An inductor is a passive electronic component that stores energy in the form of a magnetic field. It consists of a coil of wire, typically made of copper, wrapped around a core material such as iron or ferrite. In an LC circuit, the inductor is used in conjunction with a capacitor to create a resonant circuit.

2. How does an inductor store energy?

When an electric current flows through an inductor, a magnetic field is created around the coil. This magnetic field stores energy in the form of potential energy. As the current changes, the magnetic field also changes, and this energy is released back into the circuit.

3. What is the role of an inductor in an LC circuit?

In an LC circuit, the inductor and capacitor work together to create a resonant circuit. The inductor stores energy in the form of a magnetic field, while the capacitor stores energy in the form of an electric field. This allows the circuit to oscillate at a specific frequency, creating a stable and efficient energy transfer.

4. How does an inductor affect the current in an LC circuit?

When an inductor is first connected to a circuit, it resists changes in the current. This is due to the inductor's property of self-inductance, which creates a back EMF (electromotive force) that opposes the change in current. As the current continues to flow, the inductor's resistance decreases, allowing more current to flow through the circuit.

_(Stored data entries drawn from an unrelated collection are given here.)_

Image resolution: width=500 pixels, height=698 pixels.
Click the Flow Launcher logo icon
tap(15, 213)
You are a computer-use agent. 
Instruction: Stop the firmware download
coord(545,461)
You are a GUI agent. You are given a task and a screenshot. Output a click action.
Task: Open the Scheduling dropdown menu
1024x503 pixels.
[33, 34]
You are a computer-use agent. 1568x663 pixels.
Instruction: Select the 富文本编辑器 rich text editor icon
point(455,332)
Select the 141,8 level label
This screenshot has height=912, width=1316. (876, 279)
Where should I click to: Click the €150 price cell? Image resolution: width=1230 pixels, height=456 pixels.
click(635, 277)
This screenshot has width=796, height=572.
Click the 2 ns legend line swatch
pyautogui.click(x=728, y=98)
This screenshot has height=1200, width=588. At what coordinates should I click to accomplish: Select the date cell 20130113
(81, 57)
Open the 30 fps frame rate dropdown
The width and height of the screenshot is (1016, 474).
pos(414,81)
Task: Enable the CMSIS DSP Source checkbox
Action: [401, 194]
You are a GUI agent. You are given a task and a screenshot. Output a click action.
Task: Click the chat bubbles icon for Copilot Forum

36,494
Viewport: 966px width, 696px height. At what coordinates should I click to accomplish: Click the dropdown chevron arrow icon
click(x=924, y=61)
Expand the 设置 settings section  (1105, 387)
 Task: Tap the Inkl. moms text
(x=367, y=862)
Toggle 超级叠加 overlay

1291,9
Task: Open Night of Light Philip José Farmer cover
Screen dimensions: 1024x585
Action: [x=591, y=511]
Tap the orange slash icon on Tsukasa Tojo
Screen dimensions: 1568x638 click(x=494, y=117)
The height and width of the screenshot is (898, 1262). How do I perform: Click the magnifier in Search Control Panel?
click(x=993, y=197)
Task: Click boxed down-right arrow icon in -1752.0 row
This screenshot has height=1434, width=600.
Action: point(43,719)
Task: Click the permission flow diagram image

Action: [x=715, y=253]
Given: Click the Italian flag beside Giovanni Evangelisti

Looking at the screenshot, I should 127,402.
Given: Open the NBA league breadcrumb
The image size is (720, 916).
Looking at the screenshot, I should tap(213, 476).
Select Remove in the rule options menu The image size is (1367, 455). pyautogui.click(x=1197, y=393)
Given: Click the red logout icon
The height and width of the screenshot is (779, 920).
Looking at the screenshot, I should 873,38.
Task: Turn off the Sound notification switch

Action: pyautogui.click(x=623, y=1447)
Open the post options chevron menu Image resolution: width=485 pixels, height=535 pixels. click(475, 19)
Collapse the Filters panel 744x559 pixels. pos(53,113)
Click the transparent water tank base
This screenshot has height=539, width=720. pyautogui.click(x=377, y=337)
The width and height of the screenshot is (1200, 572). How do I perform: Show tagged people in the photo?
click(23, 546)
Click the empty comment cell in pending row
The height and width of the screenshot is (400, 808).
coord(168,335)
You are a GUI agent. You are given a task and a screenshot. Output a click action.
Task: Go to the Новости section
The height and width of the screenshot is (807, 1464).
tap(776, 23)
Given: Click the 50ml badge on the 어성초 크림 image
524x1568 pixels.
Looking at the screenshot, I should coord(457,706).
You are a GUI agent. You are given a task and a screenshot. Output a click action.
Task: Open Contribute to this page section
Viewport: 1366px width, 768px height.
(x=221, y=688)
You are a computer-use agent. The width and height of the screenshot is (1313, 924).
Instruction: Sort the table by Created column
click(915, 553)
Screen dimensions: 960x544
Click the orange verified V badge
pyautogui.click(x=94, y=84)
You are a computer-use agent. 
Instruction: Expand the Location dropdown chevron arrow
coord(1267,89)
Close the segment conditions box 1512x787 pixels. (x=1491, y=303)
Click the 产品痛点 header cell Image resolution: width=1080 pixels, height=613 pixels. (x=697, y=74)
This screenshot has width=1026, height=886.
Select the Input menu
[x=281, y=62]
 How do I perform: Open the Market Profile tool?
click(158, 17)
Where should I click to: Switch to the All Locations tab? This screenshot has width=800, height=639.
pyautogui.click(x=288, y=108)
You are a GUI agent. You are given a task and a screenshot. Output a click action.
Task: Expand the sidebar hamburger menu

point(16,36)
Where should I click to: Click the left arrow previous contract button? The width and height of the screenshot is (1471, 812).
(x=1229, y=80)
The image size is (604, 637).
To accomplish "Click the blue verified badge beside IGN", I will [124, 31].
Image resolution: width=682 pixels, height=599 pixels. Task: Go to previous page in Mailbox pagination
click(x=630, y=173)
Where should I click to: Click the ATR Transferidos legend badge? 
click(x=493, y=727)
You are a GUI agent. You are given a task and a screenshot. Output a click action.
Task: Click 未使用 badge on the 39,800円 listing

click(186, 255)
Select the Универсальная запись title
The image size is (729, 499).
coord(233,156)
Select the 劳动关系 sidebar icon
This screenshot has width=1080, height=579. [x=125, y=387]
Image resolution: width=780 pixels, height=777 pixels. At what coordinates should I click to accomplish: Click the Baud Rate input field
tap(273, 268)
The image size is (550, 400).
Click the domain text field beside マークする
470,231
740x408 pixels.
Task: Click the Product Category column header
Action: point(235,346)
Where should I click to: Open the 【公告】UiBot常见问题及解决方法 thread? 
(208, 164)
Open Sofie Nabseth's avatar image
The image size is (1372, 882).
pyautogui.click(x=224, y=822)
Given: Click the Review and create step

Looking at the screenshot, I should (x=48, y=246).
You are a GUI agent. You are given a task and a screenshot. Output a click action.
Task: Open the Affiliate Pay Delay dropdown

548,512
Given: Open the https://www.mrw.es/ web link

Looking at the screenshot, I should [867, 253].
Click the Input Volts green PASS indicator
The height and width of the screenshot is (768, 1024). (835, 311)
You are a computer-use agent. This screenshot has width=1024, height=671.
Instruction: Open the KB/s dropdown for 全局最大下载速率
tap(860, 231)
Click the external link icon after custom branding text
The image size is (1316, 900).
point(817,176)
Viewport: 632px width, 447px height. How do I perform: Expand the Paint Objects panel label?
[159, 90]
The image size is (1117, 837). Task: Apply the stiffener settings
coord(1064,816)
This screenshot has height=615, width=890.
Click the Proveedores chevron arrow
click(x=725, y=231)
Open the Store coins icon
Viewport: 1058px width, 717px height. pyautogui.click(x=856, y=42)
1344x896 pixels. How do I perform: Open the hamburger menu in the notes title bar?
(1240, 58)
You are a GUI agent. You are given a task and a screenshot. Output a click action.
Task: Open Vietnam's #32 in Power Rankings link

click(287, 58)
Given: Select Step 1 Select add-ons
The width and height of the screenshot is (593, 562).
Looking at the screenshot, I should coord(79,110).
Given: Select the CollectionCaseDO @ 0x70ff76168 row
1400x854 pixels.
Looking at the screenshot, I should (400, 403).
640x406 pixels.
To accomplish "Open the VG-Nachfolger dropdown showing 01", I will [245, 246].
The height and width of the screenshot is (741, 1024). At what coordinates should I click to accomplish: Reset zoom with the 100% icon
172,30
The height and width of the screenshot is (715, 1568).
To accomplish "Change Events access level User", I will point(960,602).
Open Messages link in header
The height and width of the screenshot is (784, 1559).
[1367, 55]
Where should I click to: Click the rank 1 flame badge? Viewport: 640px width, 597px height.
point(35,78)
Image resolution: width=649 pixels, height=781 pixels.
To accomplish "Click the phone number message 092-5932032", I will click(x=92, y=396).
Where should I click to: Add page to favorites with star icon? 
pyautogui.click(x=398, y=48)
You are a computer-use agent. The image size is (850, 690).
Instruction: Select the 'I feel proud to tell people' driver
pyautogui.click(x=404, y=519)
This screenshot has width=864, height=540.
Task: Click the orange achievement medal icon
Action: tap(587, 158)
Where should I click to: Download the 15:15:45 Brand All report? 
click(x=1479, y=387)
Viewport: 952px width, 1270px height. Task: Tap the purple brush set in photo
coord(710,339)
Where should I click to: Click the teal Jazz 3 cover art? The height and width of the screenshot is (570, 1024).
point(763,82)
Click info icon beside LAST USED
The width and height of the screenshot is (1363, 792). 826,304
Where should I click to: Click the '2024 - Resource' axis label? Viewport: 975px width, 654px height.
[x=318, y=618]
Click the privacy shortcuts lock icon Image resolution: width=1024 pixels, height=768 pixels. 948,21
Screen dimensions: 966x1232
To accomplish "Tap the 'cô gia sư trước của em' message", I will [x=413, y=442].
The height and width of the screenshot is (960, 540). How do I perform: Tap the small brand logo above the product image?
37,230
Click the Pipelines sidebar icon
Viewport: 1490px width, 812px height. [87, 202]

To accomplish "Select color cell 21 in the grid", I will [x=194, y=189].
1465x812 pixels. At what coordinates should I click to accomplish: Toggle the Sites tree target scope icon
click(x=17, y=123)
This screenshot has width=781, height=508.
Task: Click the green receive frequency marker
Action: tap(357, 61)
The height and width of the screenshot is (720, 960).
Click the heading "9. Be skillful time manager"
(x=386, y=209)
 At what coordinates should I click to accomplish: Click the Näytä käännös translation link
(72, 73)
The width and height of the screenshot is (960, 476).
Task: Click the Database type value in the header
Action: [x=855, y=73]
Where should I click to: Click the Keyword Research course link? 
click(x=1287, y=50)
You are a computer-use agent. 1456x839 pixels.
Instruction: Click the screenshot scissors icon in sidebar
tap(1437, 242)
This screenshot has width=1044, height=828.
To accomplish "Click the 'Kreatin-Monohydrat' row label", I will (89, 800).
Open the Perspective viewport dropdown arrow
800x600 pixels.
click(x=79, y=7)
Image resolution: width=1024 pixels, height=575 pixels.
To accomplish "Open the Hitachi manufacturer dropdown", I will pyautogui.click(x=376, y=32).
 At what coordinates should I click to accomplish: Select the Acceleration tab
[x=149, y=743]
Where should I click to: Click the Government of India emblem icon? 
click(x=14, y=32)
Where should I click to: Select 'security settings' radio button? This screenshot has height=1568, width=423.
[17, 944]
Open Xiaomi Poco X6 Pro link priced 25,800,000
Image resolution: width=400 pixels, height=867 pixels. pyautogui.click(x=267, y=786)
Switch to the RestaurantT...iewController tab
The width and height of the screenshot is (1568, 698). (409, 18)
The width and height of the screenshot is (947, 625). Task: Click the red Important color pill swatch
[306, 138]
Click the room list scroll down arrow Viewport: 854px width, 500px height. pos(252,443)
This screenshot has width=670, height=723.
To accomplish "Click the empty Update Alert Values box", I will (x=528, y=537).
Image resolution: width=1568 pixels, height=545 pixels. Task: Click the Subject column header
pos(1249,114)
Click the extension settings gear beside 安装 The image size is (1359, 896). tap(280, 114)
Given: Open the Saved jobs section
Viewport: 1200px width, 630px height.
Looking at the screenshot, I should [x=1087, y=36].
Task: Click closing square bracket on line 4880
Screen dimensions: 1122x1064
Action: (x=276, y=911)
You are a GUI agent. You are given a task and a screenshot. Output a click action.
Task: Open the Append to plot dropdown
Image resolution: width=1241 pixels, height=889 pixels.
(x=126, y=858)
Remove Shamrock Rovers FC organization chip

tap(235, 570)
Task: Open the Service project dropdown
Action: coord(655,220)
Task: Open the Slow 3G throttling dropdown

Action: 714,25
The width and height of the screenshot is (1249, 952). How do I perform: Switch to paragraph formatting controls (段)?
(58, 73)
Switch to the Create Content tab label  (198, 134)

5. Can an inductor be used in other types of circuits?

Yes, inductors can be used in a variety of circuits, including filters, oscillators, and power supplies. They are also commonly used in electronic devices such as televisions, radios, and computers. Inductors are an essential component in many electronic circuits, and their ability to store and release energy makes them a versatile and valuable tool for scientists and engineers.